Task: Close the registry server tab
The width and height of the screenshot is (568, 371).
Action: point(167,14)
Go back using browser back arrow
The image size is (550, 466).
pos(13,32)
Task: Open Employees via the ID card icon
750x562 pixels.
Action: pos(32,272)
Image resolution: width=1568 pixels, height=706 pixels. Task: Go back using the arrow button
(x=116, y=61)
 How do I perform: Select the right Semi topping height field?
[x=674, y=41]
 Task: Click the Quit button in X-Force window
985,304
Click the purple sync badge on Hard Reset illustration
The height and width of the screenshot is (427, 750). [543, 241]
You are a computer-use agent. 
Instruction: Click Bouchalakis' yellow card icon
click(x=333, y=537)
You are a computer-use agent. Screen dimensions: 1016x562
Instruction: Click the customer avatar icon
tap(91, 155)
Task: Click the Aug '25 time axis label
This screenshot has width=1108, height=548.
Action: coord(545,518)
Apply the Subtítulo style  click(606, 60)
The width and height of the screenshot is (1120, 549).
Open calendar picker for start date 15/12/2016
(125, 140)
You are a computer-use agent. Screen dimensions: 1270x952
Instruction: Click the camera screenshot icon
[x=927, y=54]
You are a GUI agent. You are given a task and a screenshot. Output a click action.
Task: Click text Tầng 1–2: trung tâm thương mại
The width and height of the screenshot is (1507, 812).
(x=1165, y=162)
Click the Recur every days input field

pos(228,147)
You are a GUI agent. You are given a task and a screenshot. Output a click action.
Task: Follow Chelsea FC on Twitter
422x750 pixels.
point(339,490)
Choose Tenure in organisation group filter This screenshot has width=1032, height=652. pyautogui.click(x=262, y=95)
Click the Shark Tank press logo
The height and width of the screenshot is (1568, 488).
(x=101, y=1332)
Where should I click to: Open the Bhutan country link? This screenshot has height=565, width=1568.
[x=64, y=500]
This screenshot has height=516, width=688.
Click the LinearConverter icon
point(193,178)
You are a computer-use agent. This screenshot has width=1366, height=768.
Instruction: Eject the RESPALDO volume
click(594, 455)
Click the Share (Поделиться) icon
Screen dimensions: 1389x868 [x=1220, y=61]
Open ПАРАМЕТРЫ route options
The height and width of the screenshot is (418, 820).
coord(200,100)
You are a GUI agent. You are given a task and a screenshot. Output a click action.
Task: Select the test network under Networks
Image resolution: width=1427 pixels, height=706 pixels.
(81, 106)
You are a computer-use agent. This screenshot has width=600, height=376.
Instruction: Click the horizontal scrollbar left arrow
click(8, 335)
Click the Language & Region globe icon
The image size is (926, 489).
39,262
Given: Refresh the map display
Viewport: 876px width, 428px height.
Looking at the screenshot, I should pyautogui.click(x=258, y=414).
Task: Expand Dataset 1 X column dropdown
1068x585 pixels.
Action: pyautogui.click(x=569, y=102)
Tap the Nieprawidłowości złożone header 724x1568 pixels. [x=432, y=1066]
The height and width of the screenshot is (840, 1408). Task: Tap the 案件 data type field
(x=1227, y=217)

• What you will do:
Produce a word-for-word copy of all the entries above.

• Answer to the exercise:
Task: Close the registry server tab
The width and height of the screenshot is (568, 371).
Action: point(167,14)
Go back using browser back arrow
The image size is (550, 466).
pos(13,32)
Task: Open Employees via the ID card icon
750x562 pixels.
Action: pos(32,272)
Image resolution: width=1568 pixels, height=706 pixels. Task: Go back using the arrow button
(x=116, y=61)
 How do I perform: Select the right Semi topping height field?
[x=674, y=41]
 Task: Click the Quit button in X-Force window
985,304
Click the purple sync badge on Hard Reset illustration
The height and width of the screenshot is (427, 750). [543, 241]
You are a computer-use agent. 
Instruction: Click Bouchalakis' yellow card icon
click(x=333, y=537)
You are a computer-use agent. Screen dimensions: 1016x562
Instruction: Click the customer avatar icon
tap(91, 155)
Task: Click the Aug '25 time axis label
This screenshot has width=1108, height=548.
Action: coord(545,518)
Apply the Subtítulo style  click(606, 60)
The width and height of the screenshot is (1120, 549).
Open calendar picker for start date 15/12/2016
(125, 140)
You are a computer-use agent. Screen dimensions: 1270x952
Instruction: Click the camera screenshot icon
[x=927, y=54]
You are a GUI agent. You are given a task and a screenshot. Output a click action.
Task: Click text Tầng 1–2: trung tâm thương mại
The width and height of the screenshot is (1507, 812).
(x=1165, y=162)
Click the Recur every days input field

pos(228,147)
You are a GUI agent. You are given a task and a screenshot. Output a click action.
Task: Follow Chelsea FC on Twitter
422x750 pixels.
point(339,490)
Choose Tenure in organisation group filter This screenshot has width=1032, height=652. pyautogui.click(x=262, y=95)
Click the Shark Tank press logo
The height and width of the screenshot is (1568, 488).
(x=101, y=1332)
Where should I click to: Open the Bhutan country link? This screenshot has height=565, width=1568.
[x=64, y=500]
This screenshot has height=516, width=688.
Click the LinearConverter icon
point(193,178)
You are a computer-use agent. This screenshot has width=1366, height=768.
Instruction: Eject the RESPALDO volume
click(594, 455)
Click the Share (Поделиться) icon
Screen dimensions: 1389x868 [x=1220, y=61]
Open ПАРАМЕТРЫ route options
The height and width of the screenshot is (418, 820).
coord(200,100)
You are a GUI agent. You are given a task and a screenshot. Output a click action.
Task: Select the test network under Networks
Image resolution: width=1427 pixels, height=706 pixels.
(81, 106)
You are a computer-use agent. This screenshot has width=600, height=376.
Instruction: Click the horizontal scrollbar left arrow
click(8, 335)
Click the Language & Region globe icon
The image size is (926, 489).
39,262
Given: Refresh the map display
Viewport: 876px width, 428px height.
Looking at the screenshot, I should pyautogui.click(x=258, y=414).
Task: Expand Dataset 1 X column dropdown
1068x585 pixels.
Action: pyautogui.click(x=569, y=102)
Tap the Nieprawidłowości złożone header 724x1568 pixels. [x=432, y=1066]
The height and width of the screenshot is (840, 1408). Task: Tap the 案件 data type field
(x=1227, y=217)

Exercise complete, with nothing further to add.